お陰で、小さな探し物から恋愛相談まで投書で溢れ、生徒会役員も日々奔走し、業務にも支障をきたしている始末。
…迷惑な話だ。
なぜ、生徒会長である僕が、こんな便利屋紛いのことをしなければならないんだろう?
いっそ廃止にしてしまえればいいのだけど、全校生徒の7割以上の賛成がない限り、校則を改正できない。
…あぁ。面倒臭い…
そして、1枚の投書と、ソファに座る眼前の少女を見比べた。
「…わたくしの相談は、その投書の通りですわ。」
今時、こんな口調の奴いないだろうと思っていたけど…存在するんだな。と妙に感心しながら口を開く。

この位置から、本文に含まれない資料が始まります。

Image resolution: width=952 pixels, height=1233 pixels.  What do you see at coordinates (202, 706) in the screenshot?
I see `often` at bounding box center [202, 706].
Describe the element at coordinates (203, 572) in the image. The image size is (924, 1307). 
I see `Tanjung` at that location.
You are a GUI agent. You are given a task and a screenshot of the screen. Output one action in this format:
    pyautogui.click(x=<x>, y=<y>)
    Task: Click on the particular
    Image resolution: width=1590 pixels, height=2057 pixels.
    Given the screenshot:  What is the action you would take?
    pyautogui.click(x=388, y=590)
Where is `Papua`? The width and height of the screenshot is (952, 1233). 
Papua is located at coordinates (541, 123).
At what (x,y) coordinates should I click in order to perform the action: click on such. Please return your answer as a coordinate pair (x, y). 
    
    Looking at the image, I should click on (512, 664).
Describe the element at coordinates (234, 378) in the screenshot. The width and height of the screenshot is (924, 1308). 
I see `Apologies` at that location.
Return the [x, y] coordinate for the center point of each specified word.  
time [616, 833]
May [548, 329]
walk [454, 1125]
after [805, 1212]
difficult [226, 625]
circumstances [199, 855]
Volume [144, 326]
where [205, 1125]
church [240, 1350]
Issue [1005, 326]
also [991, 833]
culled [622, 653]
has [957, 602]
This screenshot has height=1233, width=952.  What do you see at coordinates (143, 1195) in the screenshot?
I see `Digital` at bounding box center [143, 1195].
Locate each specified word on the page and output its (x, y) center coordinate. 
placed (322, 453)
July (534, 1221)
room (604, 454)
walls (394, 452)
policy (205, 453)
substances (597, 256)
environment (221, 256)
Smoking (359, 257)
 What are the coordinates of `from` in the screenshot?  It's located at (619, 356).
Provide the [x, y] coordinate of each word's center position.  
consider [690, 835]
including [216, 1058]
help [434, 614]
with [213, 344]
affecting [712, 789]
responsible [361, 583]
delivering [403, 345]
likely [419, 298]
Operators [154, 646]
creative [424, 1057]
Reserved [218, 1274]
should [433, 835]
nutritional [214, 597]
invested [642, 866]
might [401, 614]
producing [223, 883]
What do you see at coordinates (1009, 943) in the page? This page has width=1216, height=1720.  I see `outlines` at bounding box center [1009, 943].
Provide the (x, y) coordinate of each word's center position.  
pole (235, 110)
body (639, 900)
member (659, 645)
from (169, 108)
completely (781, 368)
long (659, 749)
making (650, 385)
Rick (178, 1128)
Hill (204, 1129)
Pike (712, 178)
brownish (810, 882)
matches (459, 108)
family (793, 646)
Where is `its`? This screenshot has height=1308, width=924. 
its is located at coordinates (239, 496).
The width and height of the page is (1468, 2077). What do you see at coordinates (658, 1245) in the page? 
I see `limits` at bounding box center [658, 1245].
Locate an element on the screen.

「…早乙女さん。君の投書の内容だけど…街中で男に襲われそうになった。ということでいいんだね?」
「…っ。その通りですわ…」
少女、早乙女ミヤビは、あたりを気にしながら、苦々しく肯定した。
「安心しなよ。人払いもしてるし、防音もしっかりしてる。で?未遂?犯人の顔は見たのかい?」
「…未遂ですわ。防犯ベルを鳴らしたら逃げて行きましたもの。数人いましたが、顔は見ていませんわ。」
「…手がかりが少ないね。」
…まぁ、調べる方法はいくらでもあるんだけれど。
それにしても…早乙女…ねぇ…。
「…わかったよ。それで?犯人を見つけたら、どうしてほしいの?」
「…わたくしの前で、罰を受けさせたいですわ。2度とそんな気が起こらないような、厳しい罰を。」
「手段は?」
「問いませんわ。」
「…わかった。少々厳しいけど、この依頼。生徒会長である僕、氷山フユキが預かる。」
そういうと早乙女は驚きの表情を見せた。
「…あの高名な『エル』直々に動いていただけるとは、思っても見ませんでしたわ。」
「…なんでその通り名を知ってる?」
「知ってるも何も…全校生徒が知っているはずですわ。あの有名な死神漫画に登場する探偵のように、いえ、それ以上の切れ者だと。だから『エル』と呼ばれているのでしょう?」
「…否定はしないね。」
肩をすくめて言うと、彼女はにこやかに生徒会室を後にした。
…それと同時に、僕の背後に人の気配。
「…どう思います?相馬先生。」
「…お前が受けたんだろう?お前が考えろよ。」
衝立の後ろで様子を伺っていた、生徒会顧問である相馬アキトがやる気のなさそうに投げやりに言う。
ひどいなぁ。と笑うと
「…仕方がねぇな。しかし、お前はもう真相が見えているんだろ?」
「バレてましたか。」
「当たり前だろうが…俺を誰だと思ってる?」
「はいはい。生徒会顧問で化学教師で超優秀な相馬先生ですよー。」
「不正解。イケメンが抜けてる。」
「世の中理不尽ですよね。」
「ついでに、お前の幼馴染だろ。」
「幼馴染はついでなんだ?」
化学教師はからからと笑う。
「必要なら俺を呼べ。手伝ってやるよ。」
「頼りにしてるよ。」
当たり前だ。と頭を下げてわしゃわしゃと撫でられ、アキトは、そのまま外へと出て行った。
…さてと。まずは相手を探さなきゃな…
僕はある人物に電話をして、その結果を待つことにした。